▶ [Task]
Starting with the line that contains "This screenshot has width=706, height=480." and going on through the end of the rows, write the lines out again with "GUI agent" swapped for "interface agent" and everything else kept the same. Leave the pictures out of your answer.

---- Task material

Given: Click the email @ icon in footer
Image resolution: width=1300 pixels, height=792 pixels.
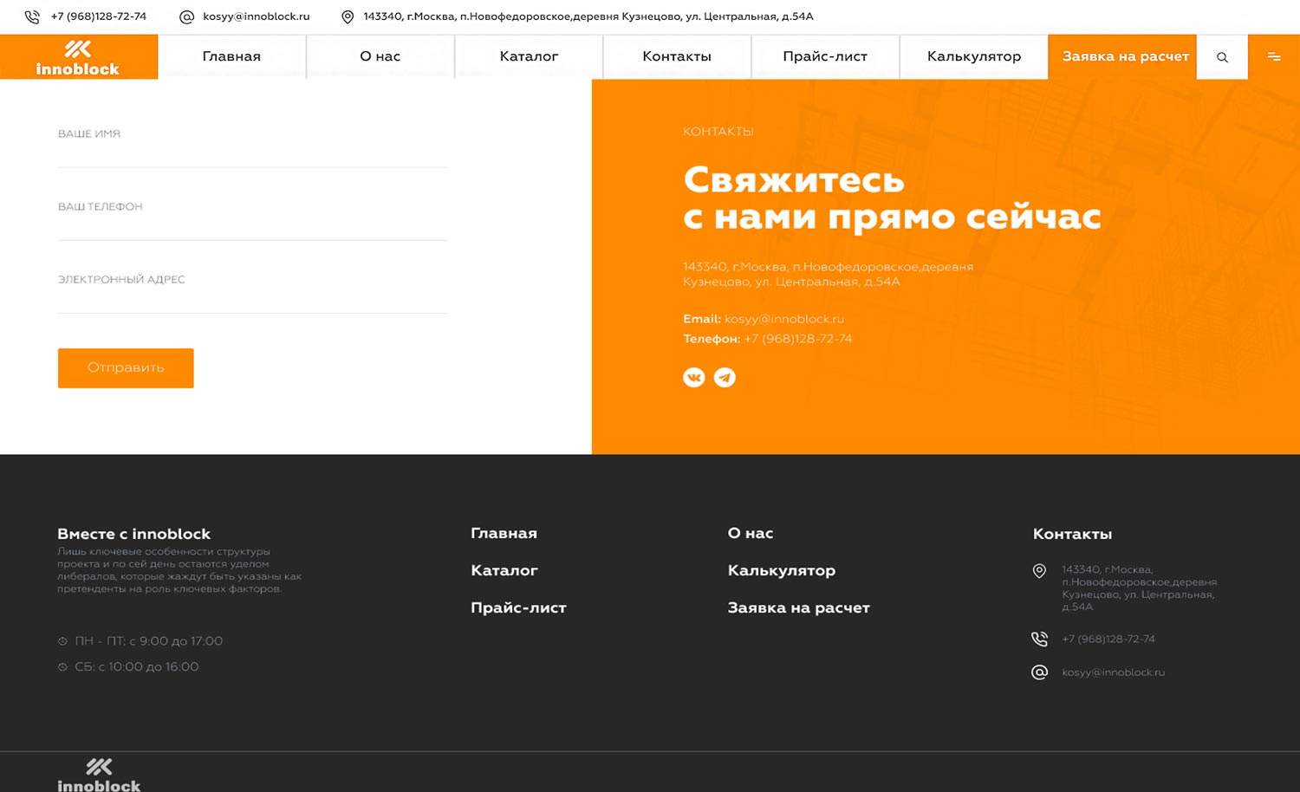Looking at the screenshot, I should click(x=1039, y=672).
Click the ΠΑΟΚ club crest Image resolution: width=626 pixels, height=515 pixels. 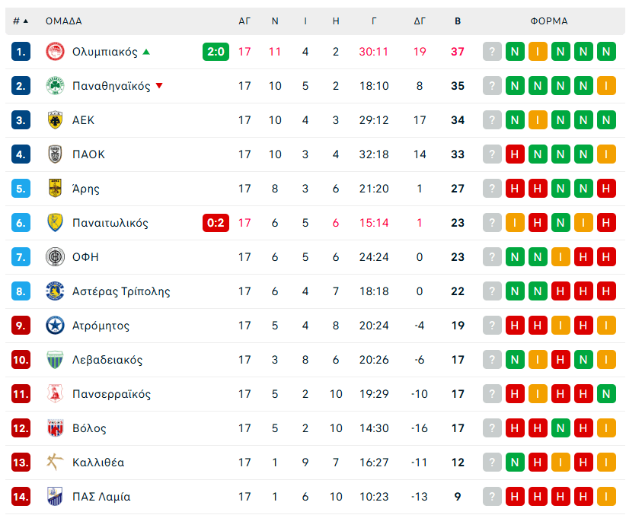[56, 154]
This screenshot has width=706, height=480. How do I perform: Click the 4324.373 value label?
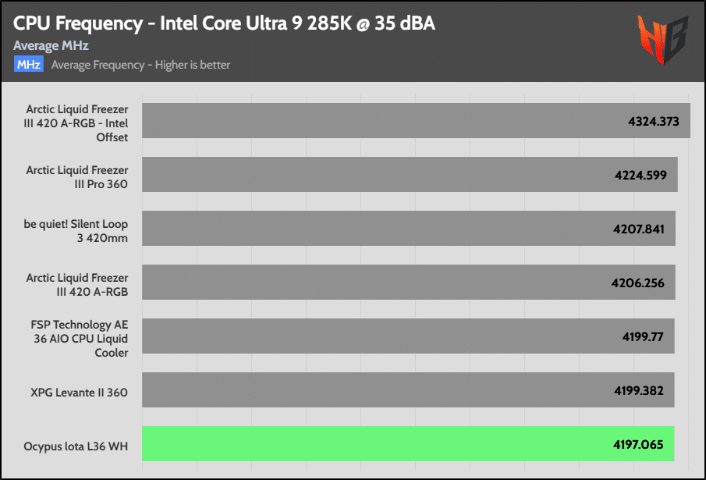tap(653, 121)
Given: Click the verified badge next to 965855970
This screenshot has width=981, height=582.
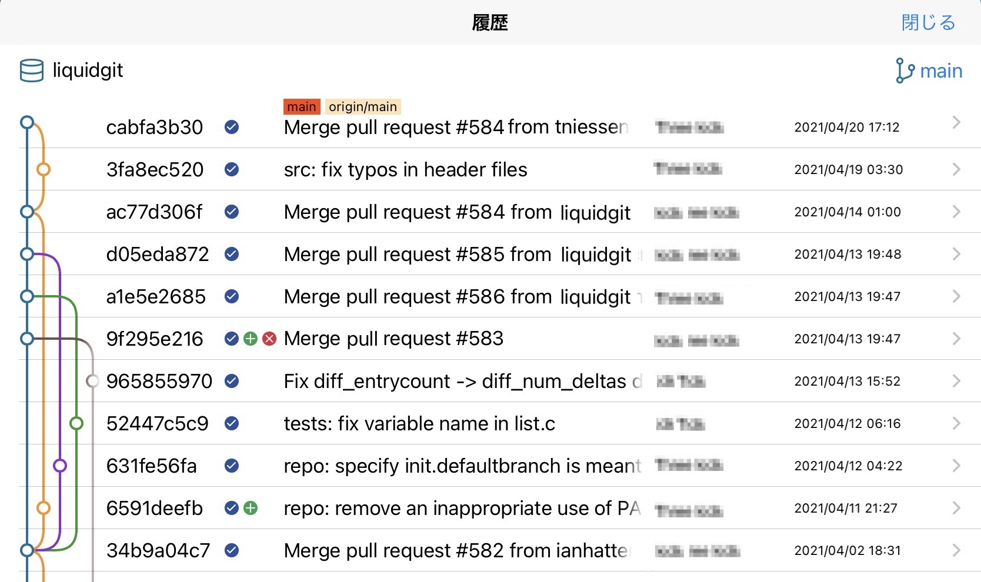Looking at the screenshot, I should click(x=232, y=381).
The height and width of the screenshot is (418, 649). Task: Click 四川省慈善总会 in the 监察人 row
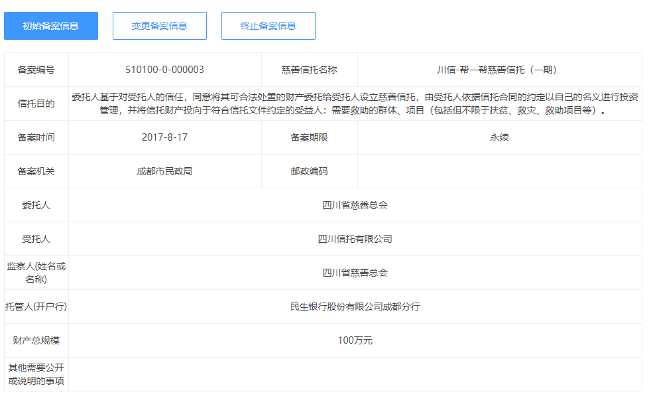click(355, 273)
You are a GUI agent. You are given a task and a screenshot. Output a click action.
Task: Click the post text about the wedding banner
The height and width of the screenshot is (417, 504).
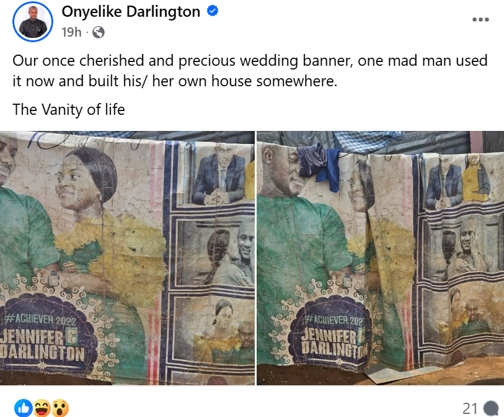tap(250, 71)
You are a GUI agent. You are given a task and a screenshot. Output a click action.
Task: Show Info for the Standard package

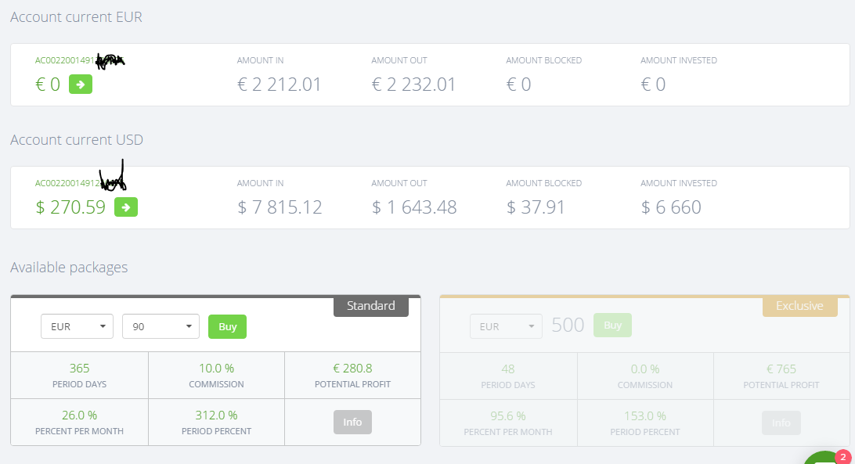[352, 422]
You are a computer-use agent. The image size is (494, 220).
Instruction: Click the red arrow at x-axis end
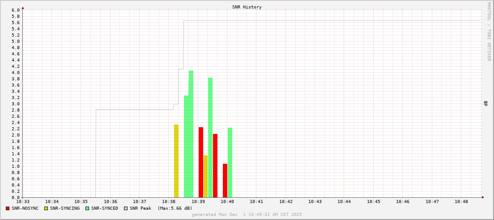click(482, 197)
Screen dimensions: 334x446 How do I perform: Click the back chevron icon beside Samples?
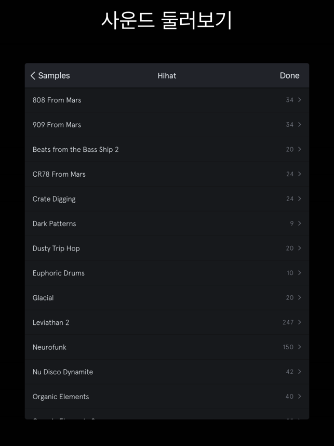tap(33, 76)
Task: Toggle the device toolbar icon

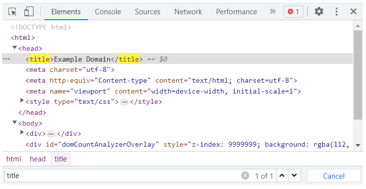Action: [x=29, y=11]
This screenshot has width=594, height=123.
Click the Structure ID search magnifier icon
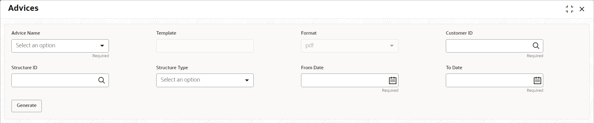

--------

▶ [Complete answer]
This screenshot has width=706, height=480. How do I perform: Click the 4324.373 value label?
tap(653, 121)
Given: Click the verified badge next to 965855970
This screenshot has width=981, height=582.
Looking at the screenshot, I should click(x=232, y=381).
The height and width of the screenshot is (418, 649). Task: Click 四川省慈善总会 in the 监察人 row
click(355, 273)
You are a interface agent. You are given a task and a screenshot. Output a click action.
Task: Click the post text about the wedding banner
The height and width of the screenshot is (417, 504).
tap(250, 71)
You are a interface agent. You are given a task and a screenshot. Output a click action.
Task: Show Info for the Standard package

[352, 422]
You are a computer-use agent. The image size is (494, 220).
Instruction: Click the red arrow at x-axis end
click(482, 197)
Screen dimensions: 334x446 How do I perform: Click the back chevron icon beside Samples?
tap(33, 76)
Task: Toggle the device toolbar icon

Action: [x=29, y=11]
This screenshot has width=594, height=123.
Click the Structure ID search magnifier icon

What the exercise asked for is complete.